The temperature in the room rose as Bennett took one question after another from the audience at the White River Yacht Club. He contended that the Common Core is a state-driven initiative, but one that was hijacked by the power-hungry Obama administration.

“I’m a strong conservative and I believe in states’ rights,” he told the gathering of about 100 tea party members.

Bennett pointed out that the Common Core’s standards originated with the National Governors Association, and were intended for voluntary adoption by states. Then, according to Bennett, Obama nationalized the standards and has tried to use federal clout to force the Common Core on the states.

“This administration has an insatiable appetite for federal overreach,” he said. “The federal government’s involvement in these standards is wrong.”

So shouldn’t this be a reason to pull out of the Common Core?  Buck the trend, preserve federalism, show other states that Indiana can produce standards of their own without Arne Duncan breathing down their neck?

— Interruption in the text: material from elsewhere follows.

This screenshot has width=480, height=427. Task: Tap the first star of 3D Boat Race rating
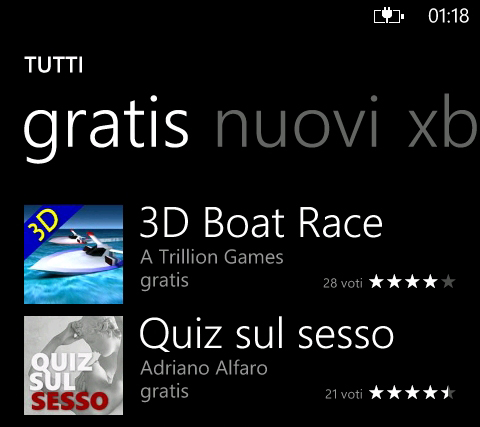point(377,282)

I’m reminded of a letter I was shown sent by South Carolina Governor Nikki Haley to State Senator Mike Fair.  Senator Fair has worked diligently trying to rid South Carolina of the Common Core State Standards.  In it Governor Haley wrote:

South Carolina’s educational system has at times faced challenges of equity, quality, and leadership – challenges that cannot be solved by increasing our dependence on federal dollars and the mandates that come with them.  Just as we should not relinquish control of education to the Federal government, neither should we cede it to the consensus of other states.  Confirming my commitment to finding South Carolina solutions to South Carolina challenges, I am pleased to support your efforts to reverse the 2010 decision to adopt the common core standards.

Dr. Bennett, are you saying there isn’t enough knowledge, talent and experience within the state of Indiana to develop standards for the Hoosier state that makes sense for Indiana’s kids?  Governor Haley understands that even ceding control to the consensus of other states is not practicing fidelity to federalism.  It’s time for you to understand that as well.

Pull Indiana out of the Common Core State Standards or at the very least let elected officials who are accountable to the citizens of Indiana decide whether or not it is the right course to pursue.